Indiana University plans $81M housing project for former Poplars site

Deconstruction of the Poplars Building on Seventh Street on Friday, Aug. 5, 2022.
Deconstruction of the Poplars Building on Seventh Street on Friday, Aug. 5, 2022.

Indiana University plans to build an $81 million, 158-unit apartment building in Bloomington on the site that formerly housed the Poplars Building, which IU tore down last summer.

The university wants the 193,000-square-foot, six-story structure on Seventh Street on the Bloomington campus to provide housing primarily for graduate students.

“The housing project will increase on-campus university-affiliated apartment housing in response to recent demolitions of university-owned facilities that had exceeded their useful life,” the university said in the agenda for the trustees, who are scheduled to meet Thursday.

The 394-bed complex also may provide housing for faculty, staff, employees, undergraduate students and visiting scholars.

End of an era: Poplars Building coming down

The structure would offer furnished apartments with up to four bedrooms and areas for study and exercise.

The former Poplars Building, a city landmark with shifting identities over its nearly 60 years of existence, was demolished last summer. It was built in 1964 as a luxury dorm for female students, but three years later was converted into a hotel that hosted celebrities including Elvis Presley. It later served as an office complex for university employees.

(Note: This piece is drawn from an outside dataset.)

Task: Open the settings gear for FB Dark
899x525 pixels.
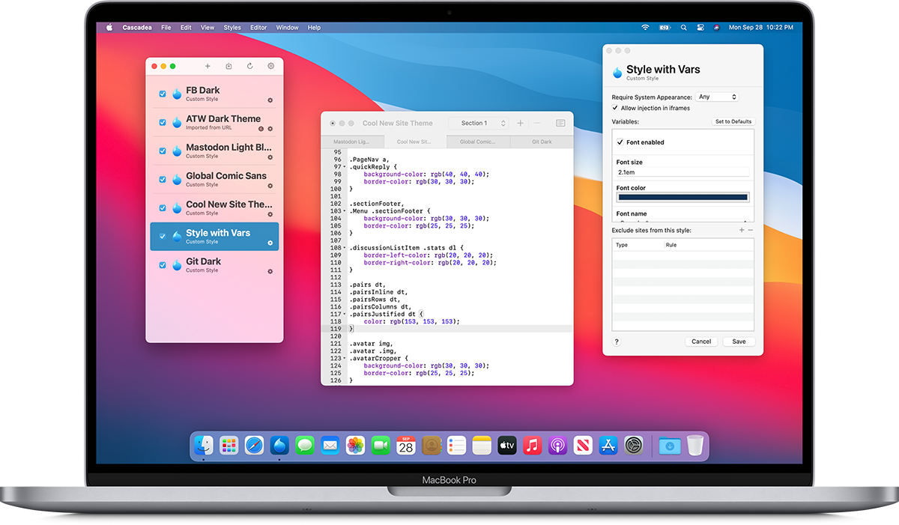Action: (x=270, y=100)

At the time of the building’s destruction, the university said it planned to retain the area as greenspace.

Barbara Brosher, the university’s interim executive director for media relations and editorial content, said via email Tuesday that the new housing project had not been approved and the best way to get additional information would be to attend the trustees’ meeting on Thursday.

IU President Pamela Whitten previously has said the university needs more housing for its graduate students, but high costs made affordable projects difficult.

Indiana University President Pamala Whitten speaks at the Irsay Institute at Indiana University during the introduction to the facility on Thursday, March 9, 2023.
Indiana University President Pamala Whitten speaks at the Irsay Institute at Indiana University during the introduction to the facility on Thursday, March 9, 2023.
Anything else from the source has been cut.